[start of DOCUMENT EXCERPT]

If a threat falls in the SOC and no one ties it to revenue, does it really make a sound? That’s the challenge security leaders face every day: finding an impactful way to translate cyber risk into the business' bottomline and aligning protection with performance.
But in today’s risk-soaked, board-scrutinized world, silence isn’t just missed opportunity — it’s a missed signal. And when those signals don’t translate into business language, security ends up sounding like background noise.
It’s like a game of broken telephone where the crucial connection between risk and revenue gets lost along the way. Security leaders keep trying to prove their value with stories about what didn’t happen: the attack that never landed, the outage that never hit, the breach that never made headlines. And on a technical level, they’re right. The controls did their job.
But for most business leaders, already swamped with their own tasks and unfamiliar with (or perhaps even apathetic to) reality of our current threatscape, “it could’ve been worse” doesn’t feel like ROI on their investment in cybersecurity. It doesn't count as business impact. And "nothing happened" sure doesn’t show up in a quarterly report.
A common side affect? When the business can’t see what the security team is protecting or why it matters, apathy can set in and investment may dry up.
This disconnect often stems from how cybersecurity performance is measured and communicated. Common metrics like tool deployment rates or alert volumes look impressive on paper, but they don’t answer one of the most important questions. As Gartner puts it:
“Technical metrics that are lagging indicators of risk do not reflect protection levels and do not guide investments. For example, the number of malicious files or phishing emails blocked is not connected to how well the organization is protected..."1
Indeed, the numbers most dashboards track may be loud, but they don’t tell you whether you’re actually safer. However, Outcome-Driven Metrics (ODMs) shift the conversation to impact.
This is because outcome-driven metics measure protection in quantifiable business-relevant terms, such as:
- How fast misconfigurations are caught (Mean Time to Detect [MTTD]) and fixed (Mean Time to Resolution [MTTR])

[end of DOCUMENT EXCERPT]

* _PARTS OF THE EXERCISE_:
1) From the security metrics article, extract the passage starting with "If a threat" and going on through "protection with performance.".
2) Condense the paragraph of the security metrics article that begins "It’s like a game of broken telephone" into two or three short sentences, keeping its main facts.
3) Translate this sentence from the security metrics article into Spanish: "Indeed, the numbers most dashboards track may be loud, but they don’t tell you whether you’re actually safer."

[start of DATA]

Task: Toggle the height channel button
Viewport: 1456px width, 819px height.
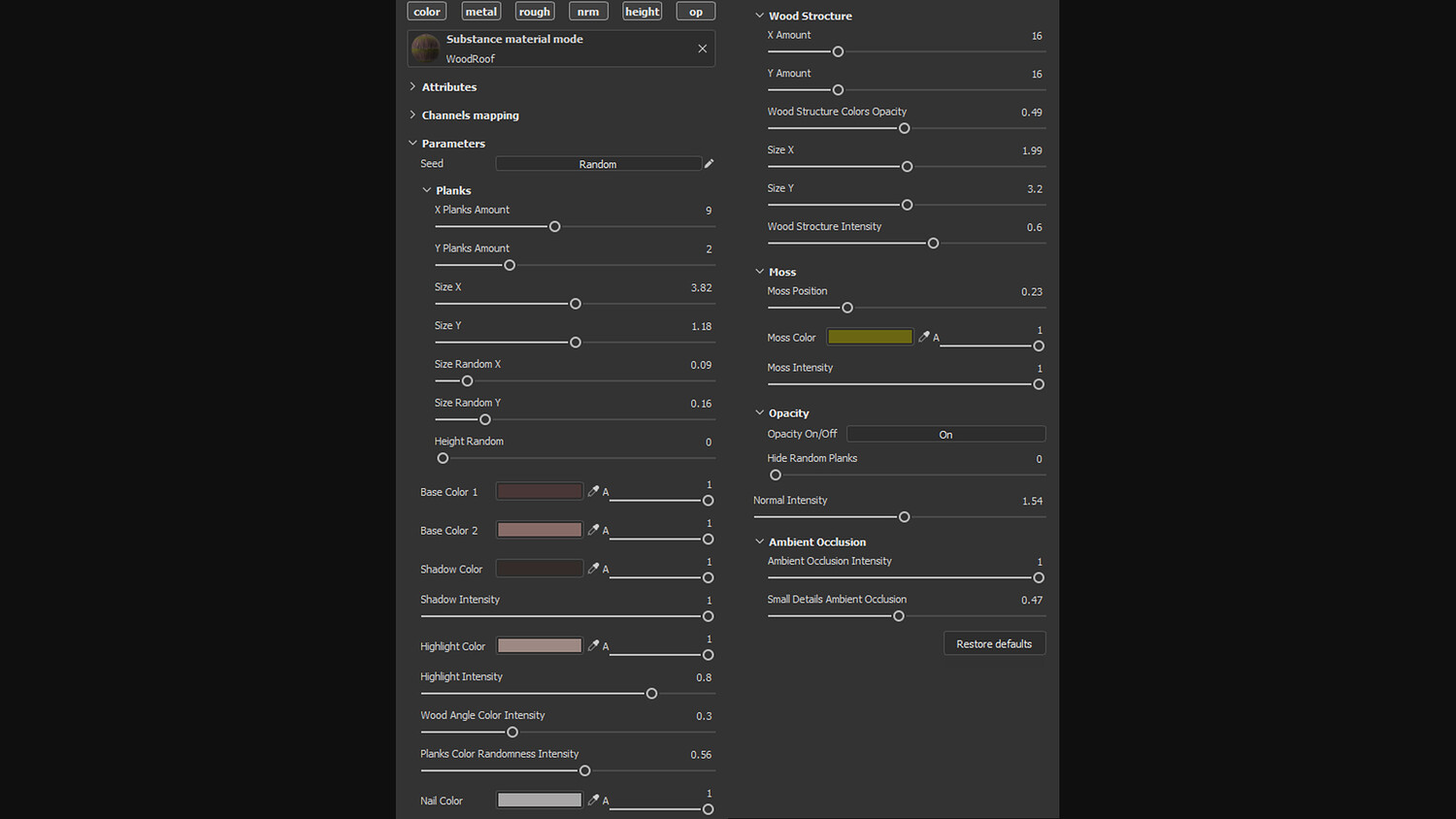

[end of DATA]

* _SOLUTIONS TO EACH TASK_:
1)
If a threat falls in the SOC and no one ties it to revenue, does it really make a sound? That’s the challenge security leaders face every day: finding an impactful way to translate cyber risk into the business' bottomline and aligning protection with performance.

2) Like a game of broken telephone, the link between risk and revenue gets lost along the way. Security leaders try to prove their value by pointing to what didn't happen: attacks that never landed, outages that never hit, breaches that never made headlines. Technically they're right, since the controls did their job.

3) De hecho, las cifras que registran la mayoría de los paneles pueden hacer mucho ruido, pero no te dicen si realmente estás más seguro.